Pershing’s Tibergien warns RIAs not to rely on M&A for growth
Death. Bankruptcy. Depleted oil wells.
Those were the cheery words used by Mark Tibergien, CEO of Pershing Advisor Solutions, as he described what’s happening to many wealth management firms in a presentation at the DeVoe & Company M&A Summit in New York City.
“Most companies go bankrupt in their growth cycle. Think about that for a minute,” Tibergien said, adding later: “I don’t mean to make this sound dour or depressing, because growth is ultimately good,” but advisors have to be conscious of the risks.
Tibergien was skeptical at the number of deals happening in the industry: Just because a firm is opening up or buying new offices doesn’t mean it is profitable. “We don’t know if they are acquiring a depleted oil well or a growth spot,” he said.
To be sure, M&A deals continue to proliferate. In April alone, there were 12 wealth management transactions, totaling $36.4 billion, according to a Fidelity transaction report. The number of RIA transactions year-to-date is up by 24% compared to last year, according to the April report.
“You may be proud of what’s happening year-over-year, but how much of that is coming from new business and new flows versus how much of it is coming from the market?”
Nonetheless, there are firms that will fail, despite markets going up and demand for financial planning services, according to Tibergien. “The seeds of destruction grow in the good times,” he says.
It’s not enough for RIAs to open offices, join new markets, add talent and acquire practices. Firms need to pay close attention to their own mathematics.
Net margin should be growing along with revenue. It should be 25 to 30% after fair personal compensation, he says. If this isn’t the case, those expansion decisions may not actually be profitable.
Expenses can be high.
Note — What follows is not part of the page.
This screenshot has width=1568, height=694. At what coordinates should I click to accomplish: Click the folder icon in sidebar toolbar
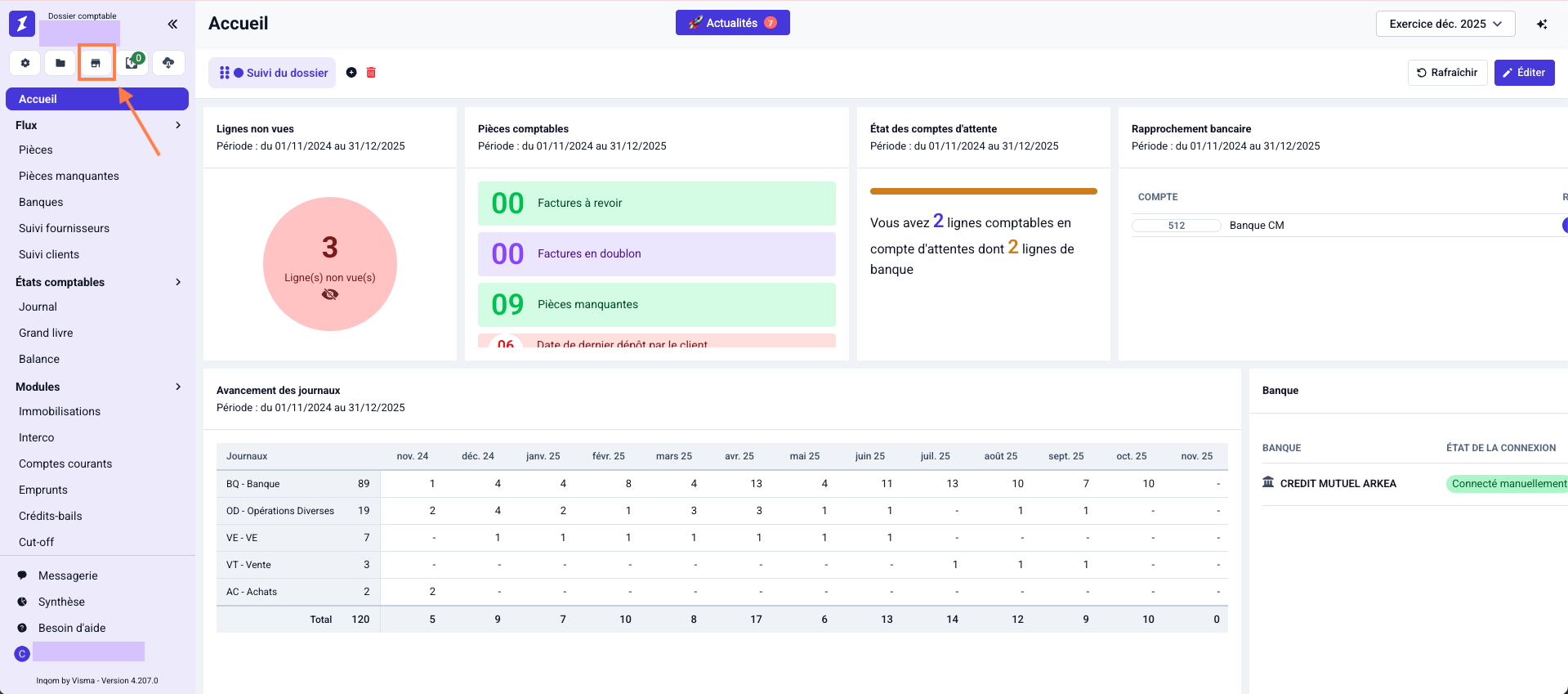click(x=60, y=63)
Tibergien said there is demand for advisors, meaning that new hires cost more.
Advisors may be relying on market growth more than they should. “You may be proud of what’s happening year-over-year,” Tibergien said. “But how much of that is coming from new business and new flows versus how much of it is coming from the market?”
Buyers should also be conscious of the demographics and perpetuity of a business, whether there is a succession plan in place.
Cultural integration will be the biggest risk of M&A, according to Tibergien: People don’t always get along, and processes aren’t always the same.
Other factors to look at when considering a merger or acquisition include: Is there a difference in the type of people you hire, the tech you use, reporting processes you develop, the way you brand yourself and communicate, the way you attract clients?
Businesses are unique, and buyers need to be selective to acquire practices they can properly manage or engage, especially when it is a multi-location practice.
“My definition of culture is: What do your people do when you’re not looking?” Tibergien said.
After a deal is done, there should be due diligence and evaluation of how it went. What does the business look like three years? How many people are still left after the deal? What are challenges people experienced in the process? What did you learn if you had to do it again?
In short, M&A isn’t always the answer.
“M&A by itself is not bad, but there are consequences that come with a pure M&A strategy as a method of growth,” Tibergien says. In some cases, using that money to build a market or a brand can be more useful.
“Growth for the sake of growth is evil,” Tibergien cautioned. "Growth for the context of the strategy is good.”